Lamo was, back in the early 2000s, one of the world's most famous hackers. As a young man, he broke into a who's who of corporate America and couldn't wait to tell anyone who would listen precisely how he did it.
It turns out, the thing that made Lamo anything close to a household name had less to do with hacking and more to do with a random Internet chat he had with a young soldier in Iraq in 2010 and the decision that followed it.
Lamo was born in Boston and spent his formative years in his father's home outside Bogotá, Colombia. His early hacker's résumé tracks like that of most computer geeks. He owned a hand-me-down Commodore 64, which he used to hack into computer games; he played with viruses on floppy disks (remember those?), and eventually he was tapping into strangers' phone lines and finding ways to spoof the phone company to make free long distance calls.
Federal prosecutors ended Lamo's crusade after he hacked The New York Times and the paper pressed charges. The way it unfolded would sound familiar to anyone who was in the hacking underground at the time. Lamo was very good at figuring out passwords, either getting someone to unwittingly give him one or guessing at default passwords that hadn't been changed. The Times had some employees who were still using the digits from their Social Security numbers as passwords, and that gave Lamo the opening he needed.
The Times was not amused. In August 2003, the FBI issued a warrant for Lamo's arrest; the U.S. attorney in Manhattan at the time, James Comey, likened Lamo and other hackers to common thieves: "It's like someone kicking in your front door while you're on vacation and running up a $300,000 bill on your phone, and then telling you when you arrive home that he had performed a useful service by demonstrating that your deadbolt wasn't secure enough."
Lamo pleaded guilty, paid a fine and served six months of home detention. "I do think there were some lines I stepped on in my access," he told the Off the Hook radio program, a hacker favorite at the time.

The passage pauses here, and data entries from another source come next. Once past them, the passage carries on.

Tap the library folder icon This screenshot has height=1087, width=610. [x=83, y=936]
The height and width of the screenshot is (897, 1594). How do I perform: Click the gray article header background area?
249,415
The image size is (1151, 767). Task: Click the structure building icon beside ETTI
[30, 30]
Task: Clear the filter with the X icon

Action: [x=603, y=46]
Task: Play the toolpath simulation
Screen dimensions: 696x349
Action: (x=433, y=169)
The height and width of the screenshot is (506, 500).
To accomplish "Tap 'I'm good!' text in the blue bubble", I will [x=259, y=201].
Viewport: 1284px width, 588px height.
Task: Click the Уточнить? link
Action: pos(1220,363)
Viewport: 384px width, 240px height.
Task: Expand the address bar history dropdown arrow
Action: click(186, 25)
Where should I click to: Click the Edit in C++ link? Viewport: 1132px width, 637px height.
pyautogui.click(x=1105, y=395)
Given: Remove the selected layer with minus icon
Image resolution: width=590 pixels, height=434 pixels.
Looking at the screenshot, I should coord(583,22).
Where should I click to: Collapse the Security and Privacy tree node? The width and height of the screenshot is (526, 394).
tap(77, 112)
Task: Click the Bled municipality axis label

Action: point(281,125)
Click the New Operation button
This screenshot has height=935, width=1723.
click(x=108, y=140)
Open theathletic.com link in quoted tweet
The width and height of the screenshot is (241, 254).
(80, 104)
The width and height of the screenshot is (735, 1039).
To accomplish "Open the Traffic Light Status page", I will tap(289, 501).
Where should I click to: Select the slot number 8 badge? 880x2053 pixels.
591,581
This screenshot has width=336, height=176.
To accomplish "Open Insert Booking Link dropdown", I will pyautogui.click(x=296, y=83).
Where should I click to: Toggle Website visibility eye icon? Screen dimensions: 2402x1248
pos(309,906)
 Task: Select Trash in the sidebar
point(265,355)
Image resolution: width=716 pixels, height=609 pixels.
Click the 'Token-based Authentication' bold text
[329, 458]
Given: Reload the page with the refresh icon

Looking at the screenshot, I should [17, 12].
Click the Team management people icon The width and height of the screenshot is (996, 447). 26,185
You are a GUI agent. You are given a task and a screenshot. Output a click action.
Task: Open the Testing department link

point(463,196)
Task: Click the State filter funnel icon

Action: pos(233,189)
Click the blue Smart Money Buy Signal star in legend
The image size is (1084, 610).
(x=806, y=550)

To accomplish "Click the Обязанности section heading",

The idea that everyone felt that way may be overstating the case, given the countercultural ethos that pervaded the hacker community back then, but about Lamo she was correct. He made no secret that he wanted to do that kind of work, but The New York Times hack only dimmed his prospects for doing so because it gave him a felony record and sparked a belief he never shook: that federal authorities were watching him, constantly.
Morrow witnessed the exact moment when the hacker community turned on Lamo. It happened, in a stark way, at a Hackers On Planet Earth conference in New York. Hacker meetups were usually a great opportunity to party, meet new people and start new projects, but from the outset it was clear that post-Manning, this HOPE meeting would be different.
Then Mark Abene, a member of one of the original hacking groups, Masters of Deception, took the floor. "As soon as you make up your mind to choose a side," he told Lamo, "politically speaking, you cease to be a hacker. You had a choice and you made the wrong choice. You could have simply walked away and none of this would have happened."
It didn't help matters that the Manning arrest unfolded at a time when hackers were just beginning to consider the moral implications of what they were doing. "In the early days, hackers didn't think that there were rules when it came to websites," Murphy explained. "It was the Wild West. It wasn't against the law to hack a particular website for years and years and years."